Question: Charity is sometimes criticised for being impersonal and patronising and assuaging our guilt. How does the concept of service differ from charity?

Sri Chinmoy: Charity and service are spelled differently and their meanings also are totally different. Whenever we use the term ‘charity’, there is a feeling of superiority and inferiority. Let us say that I have millions and billions of dollars and you have nothing. I feel that you are an object of pity, so I give you ten dollars. At that time, I feel that you are a beggar and do not deserve even ten dollars. So this is charity, and it is the wrong approach for dealing with others.

If I say that I am helping you, I am also making a deplorable mistake. Who am I to help anyone? If I say that I help the world, then I am the worst possible fool. Only God can help. I can only serve, and I must serve out of a feeling of oneness. If a mother hears her child crying because he is hungry, immediately she comes to feed him. When the mother gives food to the child, she does not think that her child is inferior.
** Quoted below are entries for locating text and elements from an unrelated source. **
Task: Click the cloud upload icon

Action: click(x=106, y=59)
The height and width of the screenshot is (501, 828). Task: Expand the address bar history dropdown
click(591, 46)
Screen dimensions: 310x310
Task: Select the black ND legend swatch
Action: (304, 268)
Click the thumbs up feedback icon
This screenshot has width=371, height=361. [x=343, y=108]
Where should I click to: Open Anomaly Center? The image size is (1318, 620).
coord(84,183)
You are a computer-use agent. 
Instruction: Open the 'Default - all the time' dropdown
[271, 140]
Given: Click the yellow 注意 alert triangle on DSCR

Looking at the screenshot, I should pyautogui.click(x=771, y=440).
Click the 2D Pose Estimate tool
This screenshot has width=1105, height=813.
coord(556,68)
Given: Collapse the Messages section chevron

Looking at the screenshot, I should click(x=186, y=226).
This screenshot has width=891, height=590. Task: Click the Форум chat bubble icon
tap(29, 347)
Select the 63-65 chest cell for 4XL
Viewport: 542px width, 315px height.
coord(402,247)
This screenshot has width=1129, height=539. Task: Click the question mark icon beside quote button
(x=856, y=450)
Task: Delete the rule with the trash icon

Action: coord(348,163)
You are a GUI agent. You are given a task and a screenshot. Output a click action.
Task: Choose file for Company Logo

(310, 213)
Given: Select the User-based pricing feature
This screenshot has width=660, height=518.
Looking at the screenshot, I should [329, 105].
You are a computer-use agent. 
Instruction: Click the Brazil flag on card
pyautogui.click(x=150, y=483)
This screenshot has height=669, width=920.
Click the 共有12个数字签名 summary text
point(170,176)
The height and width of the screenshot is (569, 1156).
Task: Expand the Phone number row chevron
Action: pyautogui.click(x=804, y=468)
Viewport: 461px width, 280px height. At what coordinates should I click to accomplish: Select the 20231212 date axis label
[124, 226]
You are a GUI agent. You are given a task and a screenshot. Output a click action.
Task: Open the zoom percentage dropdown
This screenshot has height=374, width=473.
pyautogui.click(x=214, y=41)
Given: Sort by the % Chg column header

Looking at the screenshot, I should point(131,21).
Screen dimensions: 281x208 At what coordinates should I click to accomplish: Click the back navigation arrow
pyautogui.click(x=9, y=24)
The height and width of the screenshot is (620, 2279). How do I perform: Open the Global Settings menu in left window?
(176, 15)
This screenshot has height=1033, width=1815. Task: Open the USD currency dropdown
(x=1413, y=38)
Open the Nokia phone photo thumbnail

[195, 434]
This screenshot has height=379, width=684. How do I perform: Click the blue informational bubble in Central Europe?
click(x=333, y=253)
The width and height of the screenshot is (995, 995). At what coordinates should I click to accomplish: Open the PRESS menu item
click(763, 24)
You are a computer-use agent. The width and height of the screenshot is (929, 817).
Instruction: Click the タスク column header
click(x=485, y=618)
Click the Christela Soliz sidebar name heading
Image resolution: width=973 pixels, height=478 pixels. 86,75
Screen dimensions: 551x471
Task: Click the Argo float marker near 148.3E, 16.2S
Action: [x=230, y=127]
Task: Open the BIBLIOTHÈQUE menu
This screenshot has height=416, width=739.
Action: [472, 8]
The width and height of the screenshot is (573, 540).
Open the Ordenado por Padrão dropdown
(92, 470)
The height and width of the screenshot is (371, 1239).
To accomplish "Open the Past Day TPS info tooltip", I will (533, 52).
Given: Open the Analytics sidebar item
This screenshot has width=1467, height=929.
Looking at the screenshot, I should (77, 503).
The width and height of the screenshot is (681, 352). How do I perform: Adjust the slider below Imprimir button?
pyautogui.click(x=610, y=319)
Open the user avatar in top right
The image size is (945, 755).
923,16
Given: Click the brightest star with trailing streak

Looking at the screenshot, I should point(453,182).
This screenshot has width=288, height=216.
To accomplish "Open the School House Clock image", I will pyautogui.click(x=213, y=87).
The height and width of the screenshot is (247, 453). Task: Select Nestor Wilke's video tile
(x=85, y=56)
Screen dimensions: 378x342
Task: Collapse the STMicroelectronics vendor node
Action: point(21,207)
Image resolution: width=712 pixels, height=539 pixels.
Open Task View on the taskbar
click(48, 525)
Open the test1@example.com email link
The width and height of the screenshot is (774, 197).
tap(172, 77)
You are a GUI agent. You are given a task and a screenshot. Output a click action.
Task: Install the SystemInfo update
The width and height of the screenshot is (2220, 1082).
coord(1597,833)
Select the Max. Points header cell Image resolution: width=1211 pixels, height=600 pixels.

No, she has already established her oneness with the child, and she feels the child’s hunger as her own.

When we establish our oneness with the rest of the world, we feel the entire world as our very own. When I offer something to you because you are in need, I feel that I am only giving to my larger self. In serving you, I feel that I am serving myself. This is the spiritual approach — not charity, with its feeling of superiority and inferiority, but service, which is based on oneness.